CINCINNATI -- The Cincinnati native who was the lead plaintiff in the landmark Supreme Court case that declared same-sex marriage legal across the U.S. will attend President Barack Obama's final State of the Union address.
Jim Obergefell was invited as a guest of first lady Michelle Obama.
The Supreme Court ended up hearing the case and decided in Obergefell’s favor last year, finding that same-sex couples have a constitutional right to marry.
The White House said Sunday that Obergefell will be among about two dozen guests invited to sit near the first lady on Tuesday. The guests include several veterans and service members, including one of the three Americans who thwarted an attack aboard a Paris-bound train.
Those on the guest list will highlight issues that Obama has attempted to prioritize during his tenure, such as expanded health insurance coverage, and issues that he hopes to work on during his final year, such as criminal justice. The guest list includes a California man whose partner was killed in the San Bernardino attack and the first female Army Reserve officer to graduate from the Army's elite Ranger School. One seat will be empty, to represent the victims of gun violence.
Also invited were:
- Refaai Hamo, a Syrian scientist stricken with cancer who fled with a son and three daughters to Turkey from Syria after a missile attack killed his wife and one other daughter.

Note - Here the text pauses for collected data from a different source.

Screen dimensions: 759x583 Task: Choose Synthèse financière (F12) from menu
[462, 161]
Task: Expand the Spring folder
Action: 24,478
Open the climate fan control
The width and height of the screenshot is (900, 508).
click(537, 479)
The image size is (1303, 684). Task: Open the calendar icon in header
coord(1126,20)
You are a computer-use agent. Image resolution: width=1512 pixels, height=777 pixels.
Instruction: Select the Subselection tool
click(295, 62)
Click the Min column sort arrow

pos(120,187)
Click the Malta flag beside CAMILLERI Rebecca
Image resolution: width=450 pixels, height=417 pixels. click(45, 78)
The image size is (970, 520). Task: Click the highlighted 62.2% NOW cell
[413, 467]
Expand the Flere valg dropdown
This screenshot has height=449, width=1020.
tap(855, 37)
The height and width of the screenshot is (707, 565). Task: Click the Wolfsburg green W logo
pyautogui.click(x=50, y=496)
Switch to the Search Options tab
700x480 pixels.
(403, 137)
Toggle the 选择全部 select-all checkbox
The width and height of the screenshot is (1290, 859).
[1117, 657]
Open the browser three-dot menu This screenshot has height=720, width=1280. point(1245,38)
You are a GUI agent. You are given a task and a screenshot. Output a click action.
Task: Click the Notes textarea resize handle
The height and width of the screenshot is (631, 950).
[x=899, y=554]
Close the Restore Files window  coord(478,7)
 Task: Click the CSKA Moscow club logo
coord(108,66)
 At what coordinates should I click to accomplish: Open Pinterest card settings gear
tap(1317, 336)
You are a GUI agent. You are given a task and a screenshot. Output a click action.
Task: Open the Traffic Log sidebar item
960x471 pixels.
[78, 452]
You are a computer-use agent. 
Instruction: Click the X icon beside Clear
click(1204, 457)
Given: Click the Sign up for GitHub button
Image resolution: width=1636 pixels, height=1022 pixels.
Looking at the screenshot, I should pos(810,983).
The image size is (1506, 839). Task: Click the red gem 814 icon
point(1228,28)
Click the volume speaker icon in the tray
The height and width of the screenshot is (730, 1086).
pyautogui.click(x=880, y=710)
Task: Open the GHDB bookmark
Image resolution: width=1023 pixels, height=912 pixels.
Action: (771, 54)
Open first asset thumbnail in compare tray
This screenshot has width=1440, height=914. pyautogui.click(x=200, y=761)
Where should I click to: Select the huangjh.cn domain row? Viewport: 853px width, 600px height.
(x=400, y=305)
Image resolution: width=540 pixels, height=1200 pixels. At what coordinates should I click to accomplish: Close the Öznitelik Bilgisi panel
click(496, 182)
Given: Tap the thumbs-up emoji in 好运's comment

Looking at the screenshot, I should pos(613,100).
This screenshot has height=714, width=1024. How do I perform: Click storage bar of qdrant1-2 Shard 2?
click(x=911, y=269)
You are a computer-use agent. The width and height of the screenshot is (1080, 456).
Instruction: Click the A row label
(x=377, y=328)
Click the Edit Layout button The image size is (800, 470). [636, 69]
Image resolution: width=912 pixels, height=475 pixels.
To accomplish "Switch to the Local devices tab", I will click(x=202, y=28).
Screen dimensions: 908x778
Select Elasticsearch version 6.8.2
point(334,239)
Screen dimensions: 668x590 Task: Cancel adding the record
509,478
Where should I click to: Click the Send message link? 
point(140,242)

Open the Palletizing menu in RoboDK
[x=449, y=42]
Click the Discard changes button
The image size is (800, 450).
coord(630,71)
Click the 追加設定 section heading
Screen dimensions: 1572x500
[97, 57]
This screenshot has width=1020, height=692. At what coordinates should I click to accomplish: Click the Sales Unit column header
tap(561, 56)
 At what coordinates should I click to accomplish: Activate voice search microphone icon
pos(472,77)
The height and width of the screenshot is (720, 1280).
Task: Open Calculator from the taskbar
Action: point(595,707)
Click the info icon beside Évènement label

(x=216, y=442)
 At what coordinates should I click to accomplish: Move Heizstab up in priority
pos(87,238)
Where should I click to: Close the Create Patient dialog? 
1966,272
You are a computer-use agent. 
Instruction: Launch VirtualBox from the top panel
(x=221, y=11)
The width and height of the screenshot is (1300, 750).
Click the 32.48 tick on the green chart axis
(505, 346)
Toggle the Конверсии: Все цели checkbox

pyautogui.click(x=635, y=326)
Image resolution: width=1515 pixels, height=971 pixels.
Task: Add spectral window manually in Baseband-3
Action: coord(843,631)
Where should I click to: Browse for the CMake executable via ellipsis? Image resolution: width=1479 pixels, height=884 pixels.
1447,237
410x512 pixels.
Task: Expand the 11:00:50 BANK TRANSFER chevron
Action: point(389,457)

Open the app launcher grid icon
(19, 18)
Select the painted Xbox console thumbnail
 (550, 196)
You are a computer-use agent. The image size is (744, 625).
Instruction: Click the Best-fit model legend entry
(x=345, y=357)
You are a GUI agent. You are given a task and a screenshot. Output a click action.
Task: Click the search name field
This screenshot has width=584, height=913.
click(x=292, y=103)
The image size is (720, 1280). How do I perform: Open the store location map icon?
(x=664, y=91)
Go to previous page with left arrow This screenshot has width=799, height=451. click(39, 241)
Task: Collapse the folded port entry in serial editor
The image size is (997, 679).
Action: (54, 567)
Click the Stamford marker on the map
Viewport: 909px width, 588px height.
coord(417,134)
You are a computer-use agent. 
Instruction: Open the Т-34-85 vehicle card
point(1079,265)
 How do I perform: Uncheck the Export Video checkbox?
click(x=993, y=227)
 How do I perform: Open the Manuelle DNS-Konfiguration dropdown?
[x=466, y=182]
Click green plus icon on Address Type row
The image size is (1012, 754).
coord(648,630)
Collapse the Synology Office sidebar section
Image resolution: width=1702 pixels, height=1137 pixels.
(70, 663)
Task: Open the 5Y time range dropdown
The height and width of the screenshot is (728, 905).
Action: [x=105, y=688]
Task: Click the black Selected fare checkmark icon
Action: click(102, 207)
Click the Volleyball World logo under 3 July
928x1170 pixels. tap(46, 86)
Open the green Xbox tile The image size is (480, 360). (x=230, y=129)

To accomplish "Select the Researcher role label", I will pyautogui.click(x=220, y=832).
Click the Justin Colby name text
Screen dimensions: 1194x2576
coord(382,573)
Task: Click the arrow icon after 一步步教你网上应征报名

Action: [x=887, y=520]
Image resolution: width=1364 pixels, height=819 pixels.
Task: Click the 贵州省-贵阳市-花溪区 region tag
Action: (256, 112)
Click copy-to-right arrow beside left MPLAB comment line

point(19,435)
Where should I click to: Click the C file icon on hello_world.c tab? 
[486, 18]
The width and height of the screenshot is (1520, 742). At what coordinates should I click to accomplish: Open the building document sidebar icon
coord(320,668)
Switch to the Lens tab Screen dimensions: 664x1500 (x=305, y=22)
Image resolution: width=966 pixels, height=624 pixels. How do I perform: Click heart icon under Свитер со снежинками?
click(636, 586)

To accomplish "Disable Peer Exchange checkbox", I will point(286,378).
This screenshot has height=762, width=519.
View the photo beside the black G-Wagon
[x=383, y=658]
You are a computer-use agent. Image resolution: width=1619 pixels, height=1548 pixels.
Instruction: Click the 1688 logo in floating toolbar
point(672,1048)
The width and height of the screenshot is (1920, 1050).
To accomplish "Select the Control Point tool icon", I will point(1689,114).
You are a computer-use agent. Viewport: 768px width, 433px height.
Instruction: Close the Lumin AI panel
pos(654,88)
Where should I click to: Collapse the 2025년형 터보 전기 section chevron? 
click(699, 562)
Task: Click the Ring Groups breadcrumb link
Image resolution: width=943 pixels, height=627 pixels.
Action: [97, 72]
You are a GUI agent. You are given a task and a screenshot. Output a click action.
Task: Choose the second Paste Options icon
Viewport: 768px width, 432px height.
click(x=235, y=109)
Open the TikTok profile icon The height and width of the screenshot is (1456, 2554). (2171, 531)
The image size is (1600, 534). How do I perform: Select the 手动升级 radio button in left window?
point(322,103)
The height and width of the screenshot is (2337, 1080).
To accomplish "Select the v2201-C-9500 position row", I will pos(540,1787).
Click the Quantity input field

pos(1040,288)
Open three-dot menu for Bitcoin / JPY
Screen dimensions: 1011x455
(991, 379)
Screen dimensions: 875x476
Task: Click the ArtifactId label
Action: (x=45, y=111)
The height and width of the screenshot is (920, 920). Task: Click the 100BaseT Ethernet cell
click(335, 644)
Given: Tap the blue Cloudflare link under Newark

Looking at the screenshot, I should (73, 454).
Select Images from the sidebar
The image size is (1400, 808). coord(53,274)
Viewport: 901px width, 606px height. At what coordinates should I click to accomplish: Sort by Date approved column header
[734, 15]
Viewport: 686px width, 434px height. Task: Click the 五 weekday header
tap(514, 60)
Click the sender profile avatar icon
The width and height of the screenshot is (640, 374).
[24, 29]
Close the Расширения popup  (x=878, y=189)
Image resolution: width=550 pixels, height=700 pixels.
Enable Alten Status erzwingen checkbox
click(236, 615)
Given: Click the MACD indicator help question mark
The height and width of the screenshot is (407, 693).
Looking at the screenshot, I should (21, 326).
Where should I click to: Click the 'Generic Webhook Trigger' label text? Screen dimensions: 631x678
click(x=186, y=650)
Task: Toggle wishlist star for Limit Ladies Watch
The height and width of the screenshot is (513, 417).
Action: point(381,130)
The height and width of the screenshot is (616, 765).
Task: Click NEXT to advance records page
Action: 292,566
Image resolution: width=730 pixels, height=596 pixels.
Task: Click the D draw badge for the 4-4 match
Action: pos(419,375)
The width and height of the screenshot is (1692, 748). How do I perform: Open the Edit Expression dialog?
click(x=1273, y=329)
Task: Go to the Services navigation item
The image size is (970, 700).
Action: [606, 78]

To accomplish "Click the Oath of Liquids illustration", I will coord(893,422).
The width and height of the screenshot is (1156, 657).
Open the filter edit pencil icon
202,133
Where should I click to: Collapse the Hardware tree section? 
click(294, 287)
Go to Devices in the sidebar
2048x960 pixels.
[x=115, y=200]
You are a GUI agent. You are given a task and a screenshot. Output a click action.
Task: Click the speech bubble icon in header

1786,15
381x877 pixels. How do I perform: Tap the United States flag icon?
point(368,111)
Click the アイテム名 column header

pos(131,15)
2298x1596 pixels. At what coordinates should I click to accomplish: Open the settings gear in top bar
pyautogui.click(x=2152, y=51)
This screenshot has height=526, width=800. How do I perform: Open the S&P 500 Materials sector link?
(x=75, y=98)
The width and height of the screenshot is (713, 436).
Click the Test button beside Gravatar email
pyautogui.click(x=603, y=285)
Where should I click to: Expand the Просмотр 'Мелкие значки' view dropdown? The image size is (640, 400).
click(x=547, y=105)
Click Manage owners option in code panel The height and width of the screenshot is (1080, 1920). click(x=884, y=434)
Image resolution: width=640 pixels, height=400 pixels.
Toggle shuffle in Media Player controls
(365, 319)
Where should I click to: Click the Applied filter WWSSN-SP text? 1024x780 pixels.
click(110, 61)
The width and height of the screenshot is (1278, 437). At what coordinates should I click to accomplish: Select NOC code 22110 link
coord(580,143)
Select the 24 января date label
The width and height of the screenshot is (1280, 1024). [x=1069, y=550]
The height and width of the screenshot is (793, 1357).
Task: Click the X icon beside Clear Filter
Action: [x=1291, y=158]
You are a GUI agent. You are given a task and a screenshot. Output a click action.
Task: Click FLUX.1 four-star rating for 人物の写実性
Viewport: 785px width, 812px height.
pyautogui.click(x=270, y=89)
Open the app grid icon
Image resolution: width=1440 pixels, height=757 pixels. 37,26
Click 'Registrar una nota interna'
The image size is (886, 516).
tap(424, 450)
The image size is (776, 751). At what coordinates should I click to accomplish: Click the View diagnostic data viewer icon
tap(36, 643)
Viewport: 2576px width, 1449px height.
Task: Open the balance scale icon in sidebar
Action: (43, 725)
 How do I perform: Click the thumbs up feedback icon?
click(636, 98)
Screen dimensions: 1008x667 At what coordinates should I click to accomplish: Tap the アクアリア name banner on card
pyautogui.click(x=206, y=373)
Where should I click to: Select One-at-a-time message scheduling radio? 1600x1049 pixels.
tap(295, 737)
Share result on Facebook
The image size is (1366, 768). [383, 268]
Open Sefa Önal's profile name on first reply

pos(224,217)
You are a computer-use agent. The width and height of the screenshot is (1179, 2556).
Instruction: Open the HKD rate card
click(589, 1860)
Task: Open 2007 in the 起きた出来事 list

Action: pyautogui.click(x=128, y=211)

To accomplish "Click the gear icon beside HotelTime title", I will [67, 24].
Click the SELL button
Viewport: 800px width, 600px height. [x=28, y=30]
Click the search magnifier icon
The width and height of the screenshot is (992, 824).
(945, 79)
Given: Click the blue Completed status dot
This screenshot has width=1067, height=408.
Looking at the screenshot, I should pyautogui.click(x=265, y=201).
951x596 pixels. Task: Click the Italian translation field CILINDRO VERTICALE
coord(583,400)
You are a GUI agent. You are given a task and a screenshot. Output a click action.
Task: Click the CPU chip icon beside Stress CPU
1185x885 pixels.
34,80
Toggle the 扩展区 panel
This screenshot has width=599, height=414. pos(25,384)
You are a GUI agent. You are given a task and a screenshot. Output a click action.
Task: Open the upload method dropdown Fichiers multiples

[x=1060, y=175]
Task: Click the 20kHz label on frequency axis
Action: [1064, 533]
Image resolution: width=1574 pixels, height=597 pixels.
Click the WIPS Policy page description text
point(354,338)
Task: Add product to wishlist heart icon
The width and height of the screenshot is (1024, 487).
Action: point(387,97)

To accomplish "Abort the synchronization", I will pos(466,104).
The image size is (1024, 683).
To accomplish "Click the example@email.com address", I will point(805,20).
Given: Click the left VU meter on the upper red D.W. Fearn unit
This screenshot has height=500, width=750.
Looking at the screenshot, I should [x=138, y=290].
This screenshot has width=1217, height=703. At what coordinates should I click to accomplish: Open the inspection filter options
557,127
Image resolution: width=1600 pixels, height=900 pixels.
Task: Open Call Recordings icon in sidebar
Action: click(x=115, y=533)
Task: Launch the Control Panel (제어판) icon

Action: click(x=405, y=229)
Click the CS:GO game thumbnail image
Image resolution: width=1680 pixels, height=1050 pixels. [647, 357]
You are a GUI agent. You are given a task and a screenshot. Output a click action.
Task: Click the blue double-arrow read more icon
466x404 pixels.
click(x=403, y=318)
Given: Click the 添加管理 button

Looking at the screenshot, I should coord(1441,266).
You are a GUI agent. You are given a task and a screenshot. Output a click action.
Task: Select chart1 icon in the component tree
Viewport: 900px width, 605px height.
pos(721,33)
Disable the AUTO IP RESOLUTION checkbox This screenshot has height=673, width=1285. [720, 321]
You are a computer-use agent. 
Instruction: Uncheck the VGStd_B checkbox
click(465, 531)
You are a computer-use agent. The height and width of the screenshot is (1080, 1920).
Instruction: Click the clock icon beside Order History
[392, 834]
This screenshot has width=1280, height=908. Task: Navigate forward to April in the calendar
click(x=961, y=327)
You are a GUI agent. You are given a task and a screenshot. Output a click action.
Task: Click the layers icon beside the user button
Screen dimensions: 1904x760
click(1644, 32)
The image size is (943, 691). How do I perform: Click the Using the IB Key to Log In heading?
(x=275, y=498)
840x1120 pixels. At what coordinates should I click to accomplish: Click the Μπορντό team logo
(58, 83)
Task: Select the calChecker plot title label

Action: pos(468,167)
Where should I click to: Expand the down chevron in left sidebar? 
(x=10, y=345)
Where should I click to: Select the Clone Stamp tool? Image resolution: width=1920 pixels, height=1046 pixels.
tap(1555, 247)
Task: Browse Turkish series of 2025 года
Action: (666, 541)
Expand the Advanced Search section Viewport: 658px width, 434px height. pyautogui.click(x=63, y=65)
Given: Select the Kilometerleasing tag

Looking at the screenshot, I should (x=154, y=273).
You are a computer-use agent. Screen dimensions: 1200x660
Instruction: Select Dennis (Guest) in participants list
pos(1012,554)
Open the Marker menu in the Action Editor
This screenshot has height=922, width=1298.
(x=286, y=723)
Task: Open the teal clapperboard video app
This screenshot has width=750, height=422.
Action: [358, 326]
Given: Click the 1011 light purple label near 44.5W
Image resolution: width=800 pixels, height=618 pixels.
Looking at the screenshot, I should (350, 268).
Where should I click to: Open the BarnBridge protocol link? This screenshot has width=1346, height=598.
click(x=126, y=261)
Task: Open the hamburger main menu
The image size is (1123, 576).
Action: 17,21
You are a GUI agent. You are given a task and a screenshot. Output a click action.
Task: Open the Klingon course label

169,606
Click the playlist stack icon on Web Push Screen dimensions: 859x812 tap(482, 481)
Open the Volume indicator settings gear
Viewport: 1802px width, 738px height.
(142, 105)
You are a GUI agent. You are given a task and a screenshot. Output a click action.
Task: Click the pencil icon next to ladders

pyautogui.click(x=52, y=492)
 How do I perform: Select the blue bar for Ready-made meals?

- Sue Ellen Allen of Scottsdale Arizona, co-founder of a nonprofit that helps former prisoners re-enter society.
- Gloria Balenski of Schaumburg, Illinois, a woman who lost her job during the recession and whose husband was in danger of losing his job at an auto manufacturer. The couple wrote a letter to the president thanking him for economic priorities he pursued during the recession.
- Jennifer Bragdon of Austin, Texas, a woman attending junior college in hopes of becoming a teacher.
- Edith Childs of Greenwood, South Carolina, a local councilwoman who during a 2007 campaign stop, led the chant "Fired Up." The crowd replied "Ready to go." The call and response became an unofficial slogan for Obama's two presidential campaigns.
- Cynthia "Cindy" Dias of Las Vegas, a formerly homeless veteran.
- Mark Davis of Washington, District of Columbia, who started a small business that trains low-income people to install solar panels.
- Cary Dixon of Huntington, West Virginia, a mom who has called on family members to speak up about drug abuse as a sickness, which reinforces Obama's call to direct more resources into drug prevention programs.
- Lydia Doza of Klamath Falls, Oregon, a Native American pursuing a degree in software engineering at Oregon Tech.
- Lisa Jaster of Houston, a major who became the first female Army Reserve officer to graduate from the Army's elite Ranger School.
- Mark Luttrell, the Republican mayor of Shelby County, Tennessee, who has helped create specialty courts for veterans and those with mental health or drug problems as part of an effort to promote effective rehabilitation.
- Dannel P. Malloy of Hartford, Connecticut, a Democratic governor who has led efforts to increase the minimum wage and tighten gun laws following the massacre of 20 elementary school students in Newtown.
- Braeden Mannering of Bear, Delaware, a 12-year-old who started his own nonprofit that provides healthy food to the homeless and poor.
- Satya Nadella of Bellevue, Washington, the CEO of Microsoft. Under his leadership, the company increased its paid leave benefits to 20 weeks for new mothers and 12 weeks for adoptive parents.
- Jim Obergefell of Cincinnati, Ohio, the plaintiff in the landmark case establishing that same-sex couples have the constitutional right to marry.
- Kathleen O'Toole of Seattle, the chief of the Seattle Police Department, who has focused on community policing and undertook a pilot program in which officers wear body cameras.
- Ryan Reyes of San Bernardino, California, an activist whose partner was among the 14 killed Dec. 2 in the attack by a radicalized couple. He wrote in defense of the Muslim community saying the twisted actions of a few should not be used to view the majority.
- Ronna Rice of Greeley, Colorado, a small-business owner whose company has benefited from trade in Asia.
- Cedrick Rowland of Chicago, who helps people find health care insurance under the Affordable Care Act.
- Naveed Shah of Springfield, Virginia, a veteran originally from Saudi Arabia who fought in Iraq.
- Earl Smith of Austin, Texas, a veteran who gave Obama a military patch he had worn while serving in Vietnam. Smith kept the patch for 40 years, from Vietnam to his pardon after serving three years in prison for a wrongful conviction. Smith gave Obama the patch when he met the then-senator during the 2008 presidential campaign. Obama carried it with him the rest of the campaign.
- Staff Sgt. Spencer Stone of Sacramento, California, who, along with Anthony Sadler and U.S. Army Specialist Alex Skarlatos, stopped a man from opening fire on passengers aboard a crowded Paris-bound train.
- Oscar Vazquez of Fort Worth, Texas, a veteran who came to the U.S. from Mexico as a child and now works as a business analyst and advocate for Latino students.